*Short exercise:* Reproduce the records below verbatim, starting at the line containing "This screenshot has height=819, width=1456. Find" and ending at the line containing "center [610, 284].", both included.
* start Records for the task *
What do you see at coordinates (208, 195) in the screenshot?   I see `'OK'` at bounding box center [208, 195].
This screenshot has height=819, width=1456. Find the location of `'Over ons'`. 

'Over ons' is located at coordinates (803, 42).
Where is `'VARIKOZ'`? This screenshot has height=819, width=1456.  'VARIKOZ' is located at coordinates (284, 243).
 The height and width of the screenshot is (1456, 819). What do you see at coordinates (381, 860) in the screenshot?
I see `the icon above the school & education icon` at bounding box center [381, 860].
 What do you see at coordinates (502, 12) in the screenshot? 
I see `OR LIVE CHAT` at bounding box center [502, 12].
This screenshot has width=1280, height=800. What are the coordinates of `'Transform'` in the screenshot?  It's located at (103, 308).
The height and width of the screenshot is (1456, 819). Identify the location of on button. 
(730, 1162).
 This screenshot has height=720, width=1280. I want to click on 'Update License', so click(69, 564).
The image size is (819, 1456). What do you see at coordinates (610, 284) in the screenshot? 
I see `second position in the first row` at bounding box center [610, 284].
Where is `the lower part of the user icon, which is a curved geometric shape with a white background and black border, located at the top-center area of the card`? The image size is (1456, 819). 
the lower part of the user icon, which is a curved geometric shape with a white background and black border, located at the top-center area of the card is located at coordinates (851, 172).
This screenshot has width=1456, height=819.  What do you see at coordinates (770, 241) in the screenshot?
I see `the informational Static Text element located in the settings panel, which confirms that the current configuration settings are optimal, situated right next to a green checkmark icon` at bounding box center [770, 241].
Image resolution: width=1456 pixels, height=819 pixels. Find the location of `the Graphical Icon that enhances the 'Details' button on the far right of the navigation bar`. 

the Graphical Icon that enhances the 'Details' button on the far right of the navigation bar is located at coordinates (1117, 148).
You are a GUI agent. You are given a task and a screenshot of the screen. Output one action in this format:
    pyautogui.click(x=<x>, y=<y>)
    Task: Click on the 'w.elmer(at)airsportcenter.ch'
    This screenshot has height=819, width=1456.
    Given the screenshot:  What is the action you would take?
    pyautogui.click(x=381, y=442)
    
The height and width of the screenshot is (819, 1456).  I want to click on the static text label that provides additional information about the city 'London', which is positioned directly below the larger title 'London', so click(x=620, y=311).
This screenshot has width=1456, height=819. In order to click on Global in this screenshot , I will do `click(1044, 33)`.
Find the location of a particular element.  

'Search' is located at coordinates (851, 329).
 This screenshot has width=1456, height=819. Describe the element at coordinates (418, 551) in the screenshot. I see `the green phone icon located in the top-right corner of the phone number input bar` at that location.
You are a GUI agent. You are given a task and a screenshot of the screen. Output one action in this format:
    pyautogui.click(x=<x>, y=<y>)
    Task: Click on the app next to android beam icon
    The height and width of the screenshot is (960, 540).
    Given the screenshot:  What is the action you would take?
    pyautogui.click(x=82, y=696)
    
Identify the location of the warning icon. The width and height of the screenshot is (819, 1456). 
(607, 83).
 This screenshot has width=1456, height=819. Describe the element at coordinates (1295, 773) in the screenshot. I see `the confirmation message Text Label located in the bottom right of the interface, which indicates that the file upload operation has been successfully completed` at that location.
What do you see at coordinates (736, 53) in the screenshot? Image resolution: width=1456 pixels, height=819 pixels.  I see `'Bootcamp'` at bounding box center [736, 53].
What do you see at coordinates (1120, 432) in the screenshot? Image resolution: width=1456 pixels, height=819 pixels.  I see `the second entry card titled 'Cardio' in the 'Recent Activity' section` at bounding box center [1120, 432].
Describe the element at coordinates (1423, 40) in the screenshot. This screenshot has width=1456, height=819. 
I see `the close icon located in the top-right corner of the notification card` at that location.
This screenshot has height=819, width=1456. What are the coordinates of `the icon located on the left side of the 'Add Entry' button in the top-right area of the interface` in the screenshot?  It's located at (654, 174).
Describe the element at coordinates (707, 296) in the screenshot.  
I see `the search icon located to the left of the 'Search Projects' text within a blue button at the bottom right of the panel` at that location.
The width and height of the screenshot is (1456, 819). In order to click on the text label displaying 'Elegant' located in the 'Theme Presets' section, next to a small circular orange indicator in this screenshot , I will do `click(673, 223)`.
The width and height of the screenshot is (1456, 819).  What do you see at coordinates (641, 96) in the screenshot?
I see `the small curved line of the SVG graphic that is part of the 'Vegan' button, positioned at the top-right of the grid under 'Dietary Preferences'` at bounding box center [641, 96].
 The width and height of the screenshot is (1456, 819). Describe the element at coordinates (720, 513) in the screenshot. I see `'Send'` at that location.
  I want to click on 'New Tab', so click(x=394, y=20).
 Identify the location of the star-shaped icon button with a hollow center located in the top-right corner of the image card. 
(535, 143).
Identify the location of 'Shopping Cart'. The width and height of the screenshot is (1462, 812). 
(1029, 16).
* end Records for the task *
*Response to this exercise:*
This screenshot has height=819, width=1456. Find the location of `'Over ons'`. 

'Over ons' is located at coordinates (803, 42).
Where is `'VARIKOZ'`? This screenshot has height=819, width=1456.  'VARIKOZ' is located at coordinates (284, 243).
 The height and width of the screenshot is (1456, 819). What do you see at coordinates (381, 860) in the screenshot?
I see `the icon above the school & education icon` at bounding box center [381, 860].
 What do you see at coordinates (502, 12) in the screenshot? 
I see `OR LIVE CHAT` at bounding box center [502, 12].
This screenshot has width=1280, height=800. What are the coordinates of `'Transform'` in the screenshot?  It's located at (103, 308).
The height and width of the screenshot is (1456, 819). Identify the location of on button. 
(730, 1162).
 This screenshot has height=720, width=1280. I want to click on 'Update License', so click(69, 564).
The image size is (819, 1456). What do you see at coordinates (610, 284) in the screenshot? 
I see `second position in the first row` at bounding box center [610, 284].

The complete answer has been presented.